Growing up in the Bronx in the late 1930s and early 1940s, she graduated from Manhattan Industrial High School and went to work in the garment business soon after. Like millions of other young men and women of her generation, she volunteered for service after the United States entered the war.
“I decided I wanted to be part of the war, so I signed up for the WAAC,” the 89-year-old former Private 1st Class recalled. “I joined the WAAC on July 7, 1943, when I was 21.”

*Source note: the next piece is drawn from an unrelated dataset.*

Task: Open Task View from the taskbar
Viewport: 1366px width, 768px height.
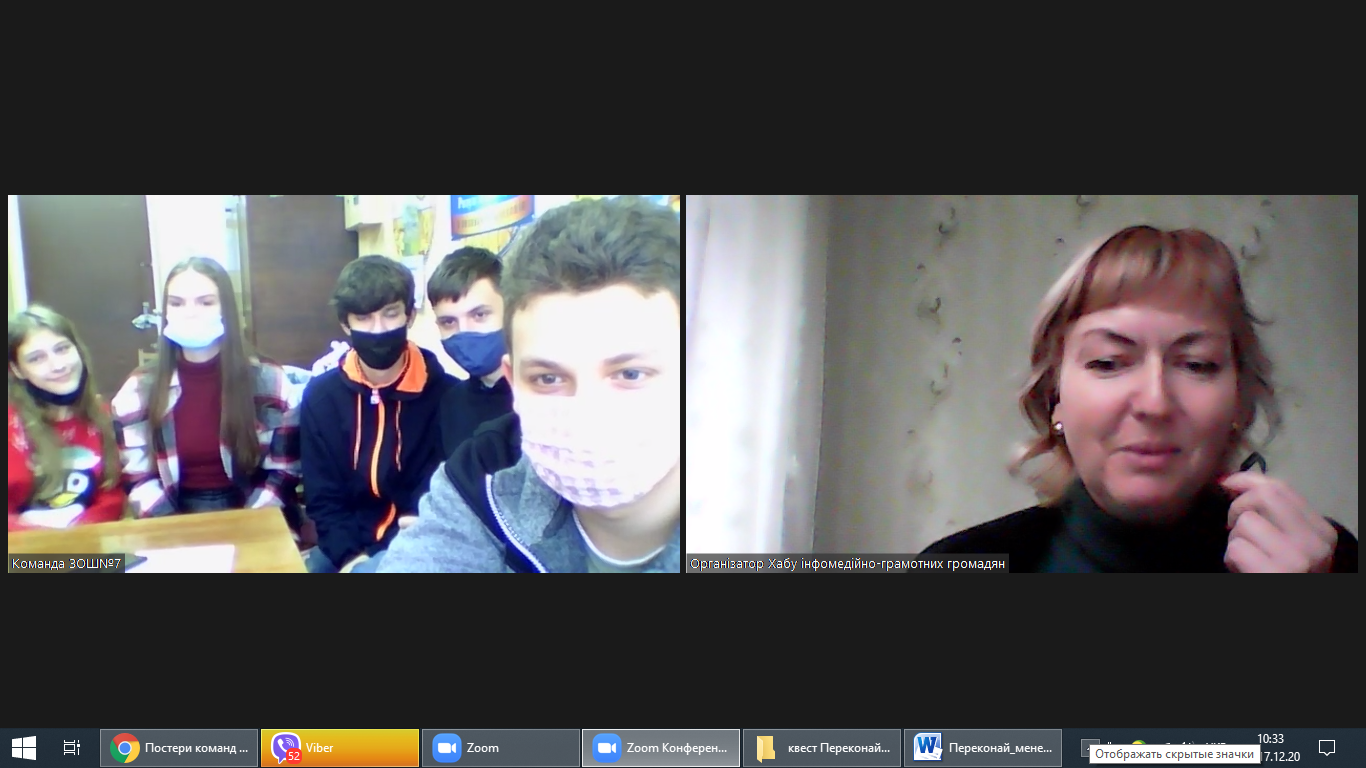Action: point(72,747)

Morris went to boot camp at Fort Devens, Mass. After graduation, she was assigned to an all-black women’s cook and bakery unit at Fort Des Moines, Iowa. Later, she became a hospital orderly and served at Camp Gruber in Muskogee, Okla. From there, she was reassigned to Camp Knight in Oakland, Calif., as a clerk-typist. She also served as a clerk-typist at Camp Stoneman is Pittsburg, Calif. In 1946, she was honorably discharged at Fort Des Moines, Iowa.

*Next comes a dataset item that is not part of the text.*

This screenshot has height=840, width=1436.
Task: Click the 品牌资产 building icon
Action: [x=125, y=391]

“The most interesting thing about serving in the Army during World War II was the different people I met from all over the country. The women I met were from all over with different stories,” Morris said.
“At the time, the Army was segregated. We were in an all-black WAAC unit. That was the way it was, but we didn’t think much about it,” she said.
“When we were off-duty, we spent a lot of time at the service club. I’d dance the night away in my high-topped boots. I wore out a pair of those boots dancing and had to get another pair,” she recalled with a smile.
After discharge from the service, Morris took advantage of the G.I. Bill and attended Hunter College in New York. She graduated with a bachelor’s degree in education and later obtained her master’s degree. For 30 years, Morris taught home economics at a high school in the Bronx.
In the 1970s, she and her partner (now deceased) moved to the Jockey Club and built the home she now lives in.
Looking back on her service career so long ago, Morris said, “I really enjoyed being in the service. Sometimes you’d get a letter from home that would make you cry, but on the whole, I was in the Army with a bunch of wonderful girls.”
Pfc. Marjorie Morris received the World War II Victory Medal, the American Service Medal, Women’s Army Corps Service Medal and the Good Conduct Medal.